Sunday, December 28, 2008

The 10 Coolest Open Source Products of 2008

I just caught this article tonight off of digg.com: The 10 Coolest Open Source Products of 2008. Open source is free software, designed, created, and maintained by an online community that is dedicated to the application.

I'm not a programmer, so here are the open source products in the article that I am familiar with:
  • OpenOffice.org - A free alternative to MS Office suite. Apparently 2008 version is much more compatible with MS Office.
  • IBM Lotus Symphony - IBM's contribution to OpenOffice, seeking to break Microsoft's domination in office suite software
  • Firefox - An alternative browser to Microsoft Internt Exploser
  • Android - Google's new mobile operating system designed to compete with Apple's iphone application.

I have shied away from using a lot of open source applications due to compatibility issues. But if this is changing, I will consider these open source applications more. And so may many others.

Do you use any of these or other open source applications?

8 comments:

Anonymous said...

Maybe I'll convert you yet! :-)

John

James Nored said...

John, I was thinking of you when I found this article!

Anonymous said...

I use FIrefox is great, and some of my friends use open office

Anonymous said...

You read wired and Digg James? Wow. Never would have guessed.

Corey

Anonymous said...

Forgot to mention that I use Firefox and OpenOffice. I am a big open source fan.
Corey

James Nored said...

Jason, thanks for sharing. What do you like about Firefox?

James Nored said...

Corey,

Wired and digg are great sources of what is current in the news and technology.

James

Anonymous said...

dare i open my mouth? :D
i've used the OpenOffice since pre 1.0 days, and love it. I haven't installed the 3.0 version yet (due to I have 256M of ram) OpenOffice offers the best of all worlds: it can read and write to MS file formats, wordperfect/corel, and of course the global ODF format. no other office suite can do that.

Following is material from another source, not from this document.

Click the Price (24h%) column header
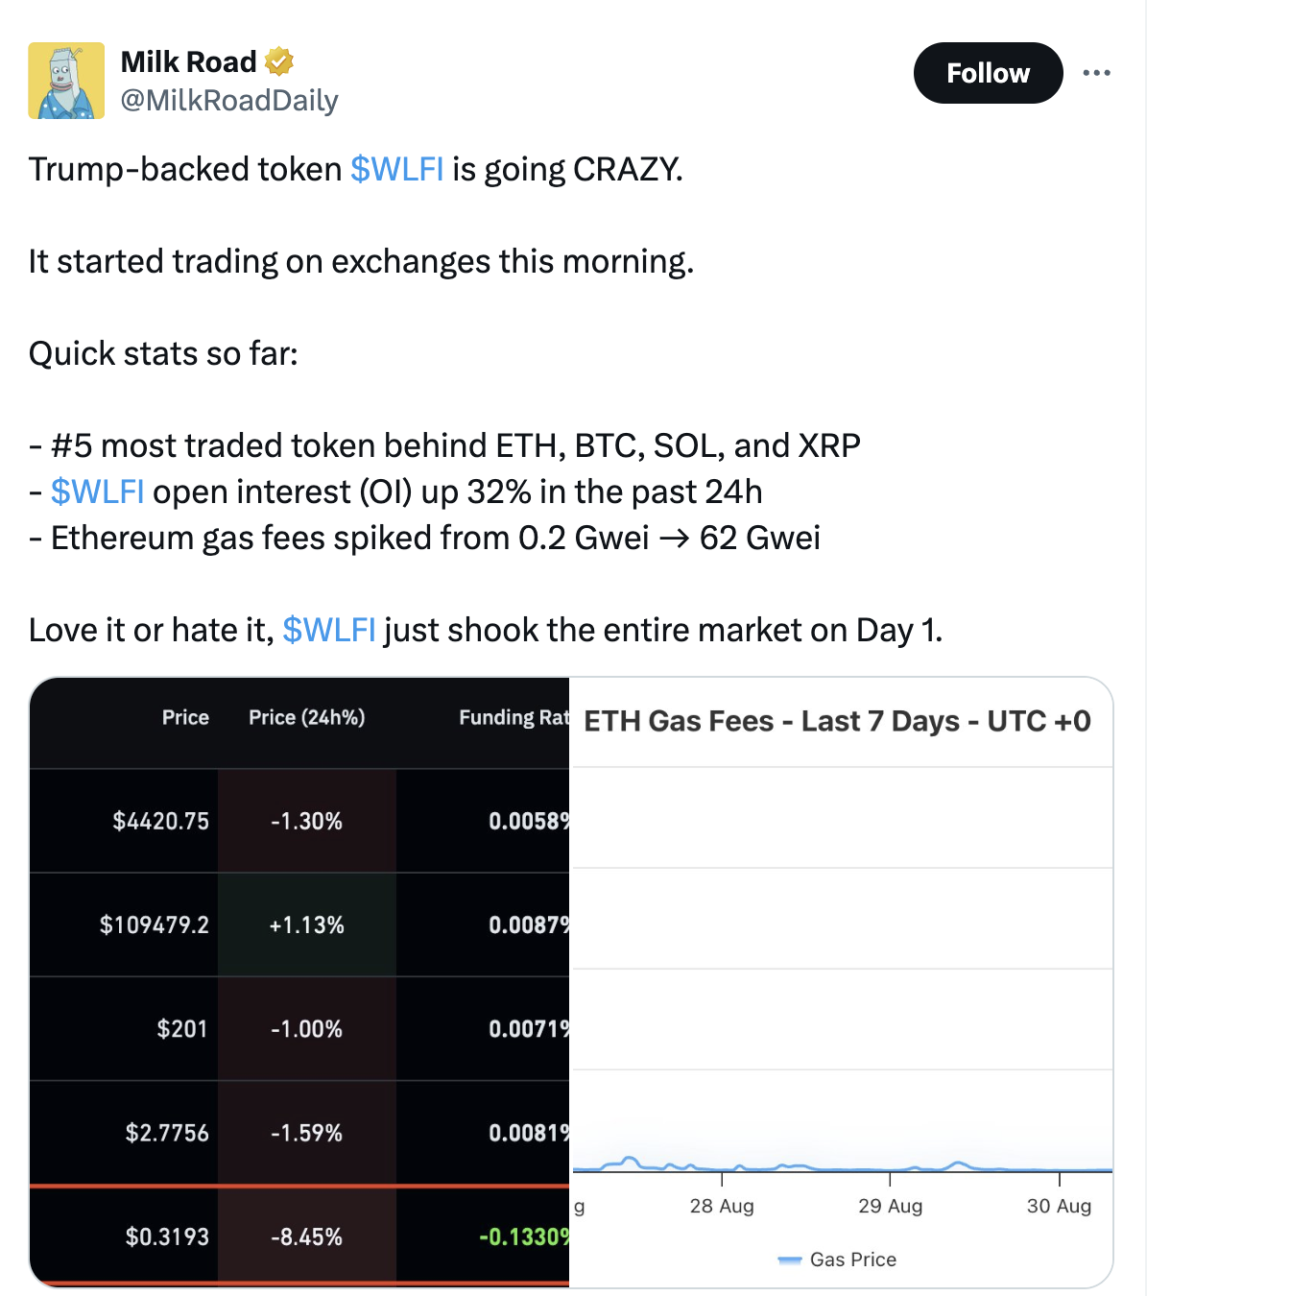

firefox... same story, I run v1.5 on my memory-limited machine, and at work I've run 2.x series and the 3.0. it is very stable. I've always installed the flashblock, noscript, and tabbed browsing plugins. flashblock is particularly nice for stoping all though headache-causing ads.

other open source...
I've used linux since 1998. in the begining it was very technical to get it running on my laptop, but now I can stick in a CD and a usb key into any machine and use it without altering what ever is install on that machine.
also, my whole company runs on it, and our product runs it. we do real-time network intrusion detection and prevention on gigabit networks. (if that means anything to the readers here)

one last note: check out Ubuntu Christian Edition and ichthux (the kubuntu version).
they both come with internet protection and content filtering apps to protect kids from questionable sites.